There are many good reasons to consider filing a provisional patent application on your new idea. Of course, a patent attorney will be able to explain the benefits and issues of a provisional application and to help in putting it together. Although I’m not an attorney, I have filed quite a few applications on my own inventive ideas, and have worked with many start-up clients while they’ve filed their applications. I have my own thoughts on the usefulness of the provisional patent application.

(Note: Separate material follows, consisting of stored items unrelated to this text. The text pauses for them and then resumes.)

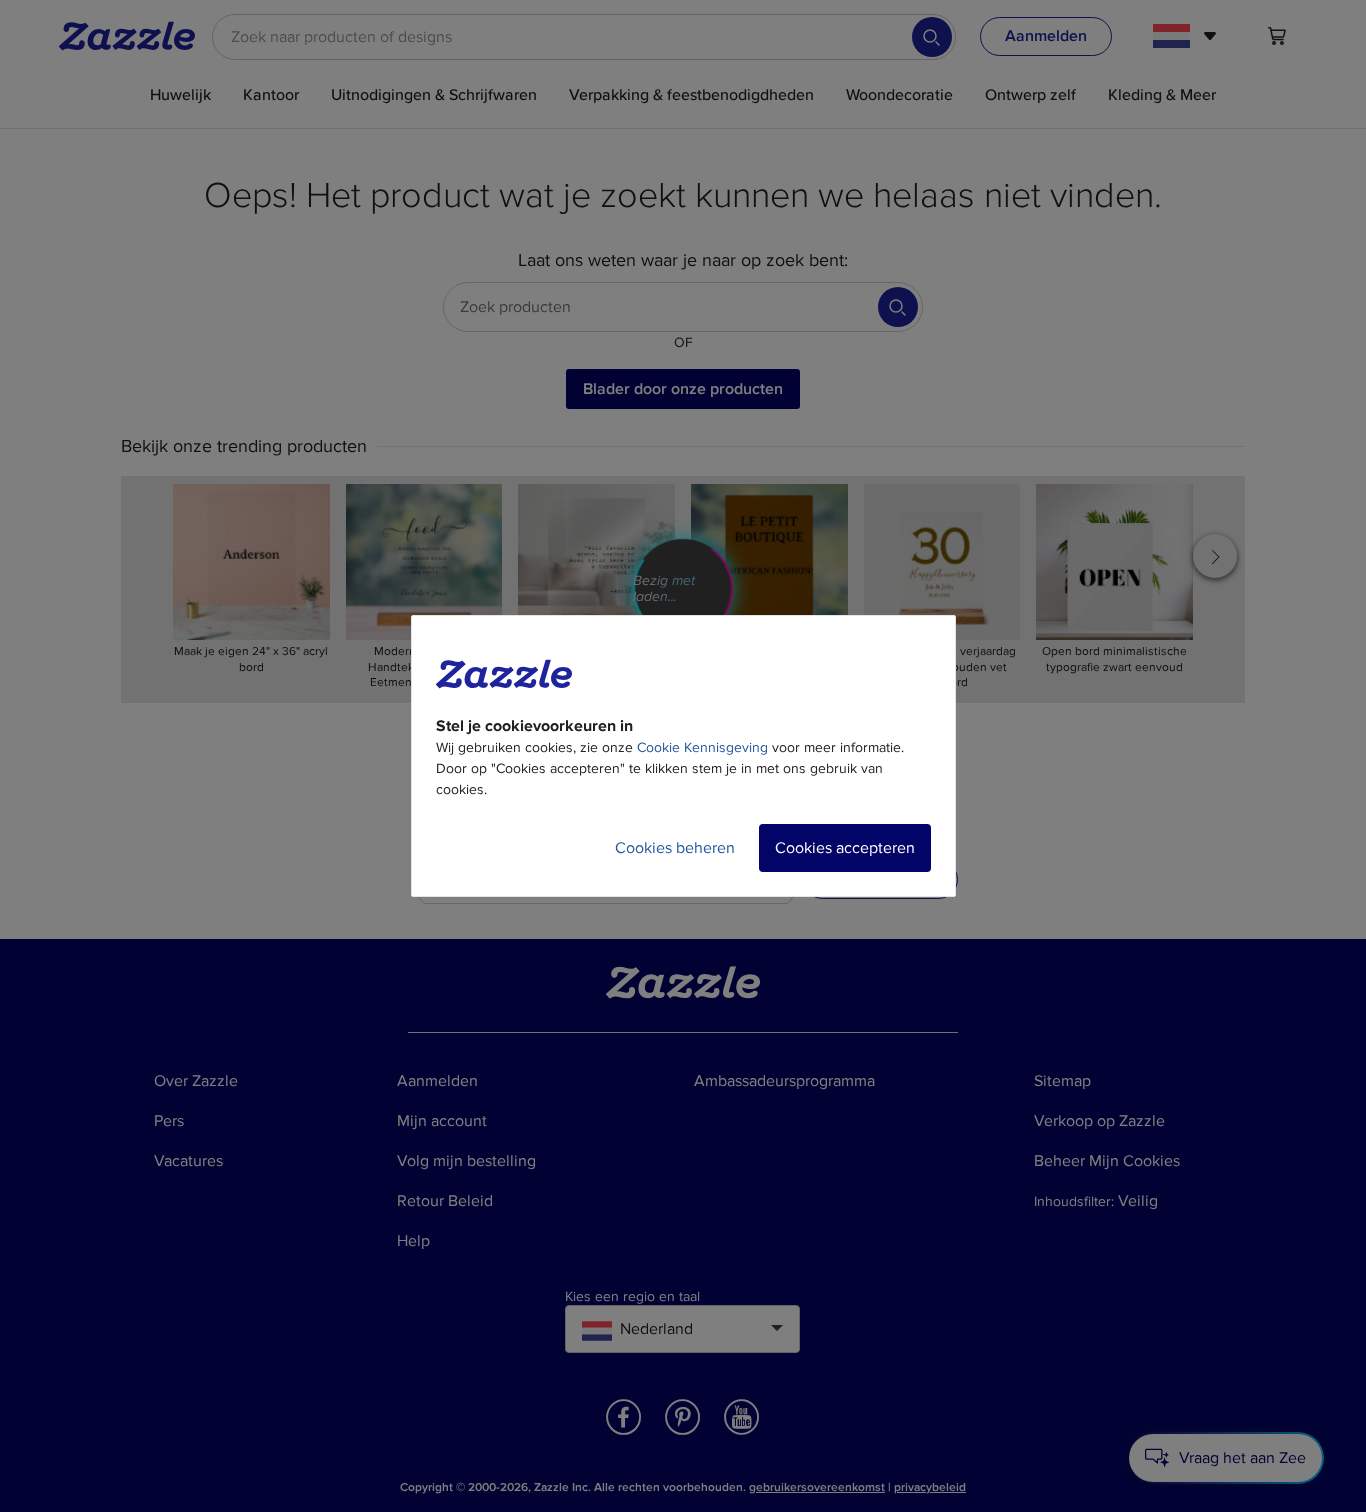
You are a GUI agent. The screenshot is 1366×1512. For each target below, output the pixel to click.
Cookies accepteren (845, 848)
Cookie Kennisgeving (702, 747)
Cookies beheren (675, 848)
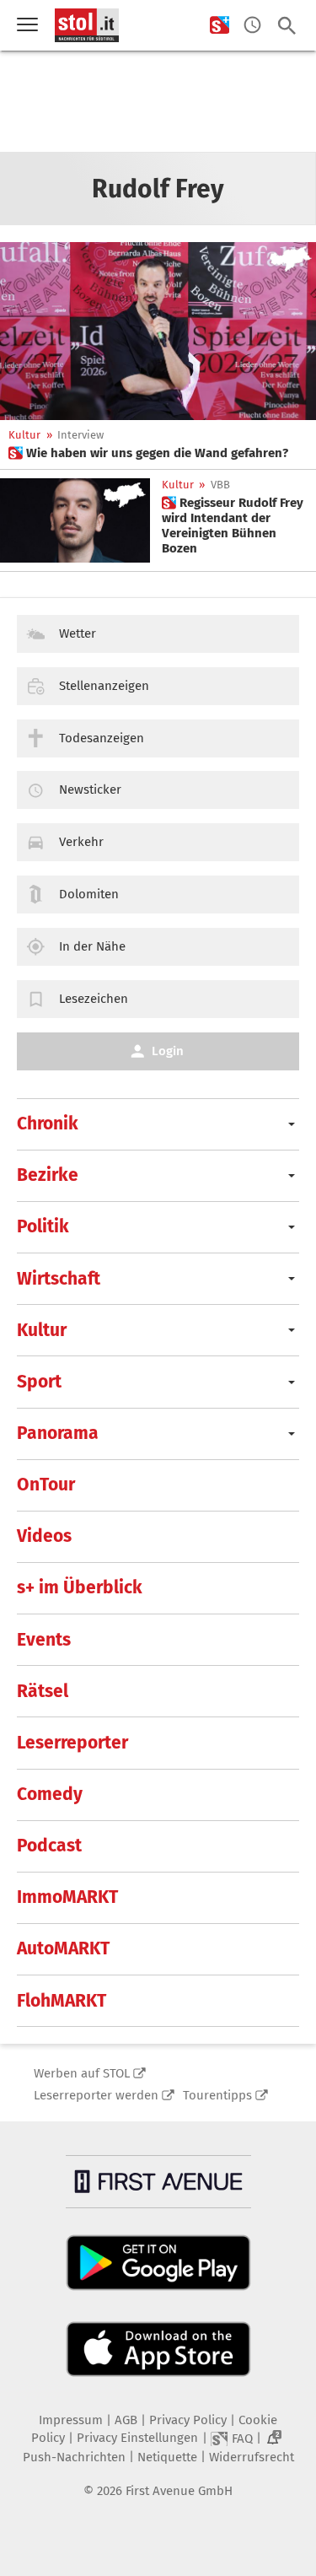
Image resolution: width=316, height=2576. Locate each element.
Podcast (49, 1846)
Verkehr (81, 841)
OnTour (46, 1484)
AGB (126, 2420)
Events (44, 1640)
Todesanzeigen (101, 738)
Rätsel (42, 1691)
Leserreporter (72, 1743)
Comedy (50, 1794)
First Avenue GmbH (179, 2490)
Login (168, 1051)
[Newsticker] (252, 25)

If you’re unfamiliar with the provisional patent application, a couple of good places for a quick introduction are at Wikipedia and, of course, the US Patent and Trademark Office. In a nutshell, the provisional patent application allows an inventor (or the inventor’s patent attorney or agent) to file a description of the invention with the USPTO in order to secure a filing date. That filing date is likely much earlier than if the inventor had gone through the process of preparing and filing a full (nonprovisional) application. The provisional application serves only as a “stake in the ground” for claiming the earliest priority date – remember, the US system is no longer based on “first-to-invent” but rather “first-to-file”, so having the earliest possible priority date can be very important in any subsequent patent litigation.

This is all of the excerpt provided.